Presented at PittCon 98, Orlando, FL., March 1998
The introduction of degradative bacteria into aquifers is becoming an increasingly attractive bioremediation strategy. This is in part due to a significant cost advantage over traditional technologies. Obtaining a uniform bacterial distribution throughout the contaminated zone is pivotal to achieving rapid degradation rates. Tracking the migration of the bacteria injected underground is, therefore, of great interest to those involved in remediation of subsurface environments. Distinguishing the injected bacteria from the indigenous microbial population is often a difficult, time-consuming and hence an expensive process. Tagging the degradative microorganisms with a chemical or isotopic marker is a less costly alternative. This tactic can lead to erroneous results, however, if the marker becomes dissociated from the bacteria through death or predation.

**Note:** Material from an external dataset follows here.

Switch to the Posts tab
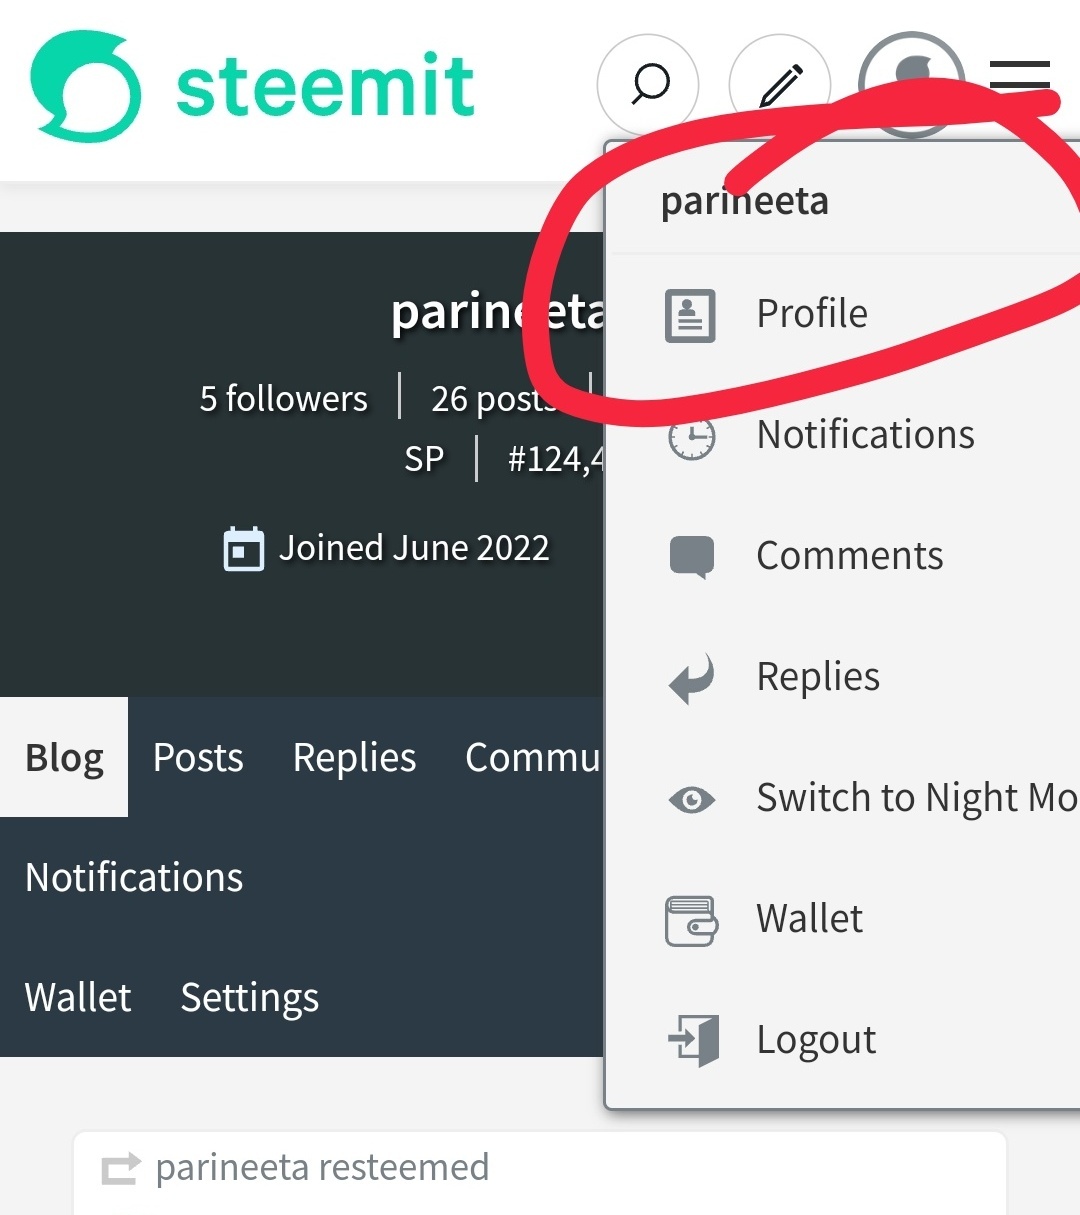 click(198, 757)
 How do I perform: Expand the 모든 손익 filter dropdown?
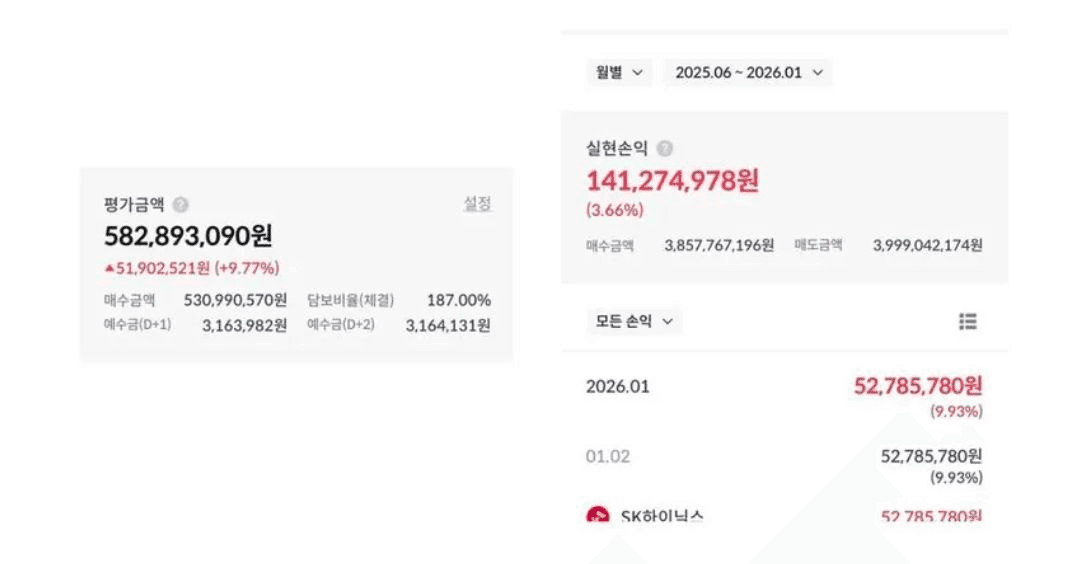[634, 321]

Both of these problems are solved through the use of stable isotope labeling and detection of bacterial-specific lipids. This can be accomplished with the use of Gas Chromatography and Chemical Reaction Interface Mass Spectrometry (GC-CRIMS). The CRIMS technique identifies isotopically labeled species by isotope ratio determination. Chromatographic effluent is mixed with a reactant gas and passed into a microwave plasma. Specific combustion products are produced which permit the measurement of isotope intensities with the interference of isotopologs. This technique provides rapid quantification of the degradative bacterial concentration in subsurface samples at concentrations levels below the detection limit of conventional methods.
Figure 1 - Schematic representation of a typical bacterial injection for bioremediation of groundwater pollutants. Degradataive bacteria are pumped into the ground water at several depths below the water table via an injection well (red), ofaten mixed with nutrients and air. Tahe bacteria are carried througn conductive areas of the acquifer into the contaminated area (magenta) by the pushing action of the injection well, as well as the pulling action of the removal well(gareen). Monitaoring wells (blue) are used to remove samples for assessing the degradation and movement of the contaminant, as well as the effectiveness of bacterial transport through the contaminated area.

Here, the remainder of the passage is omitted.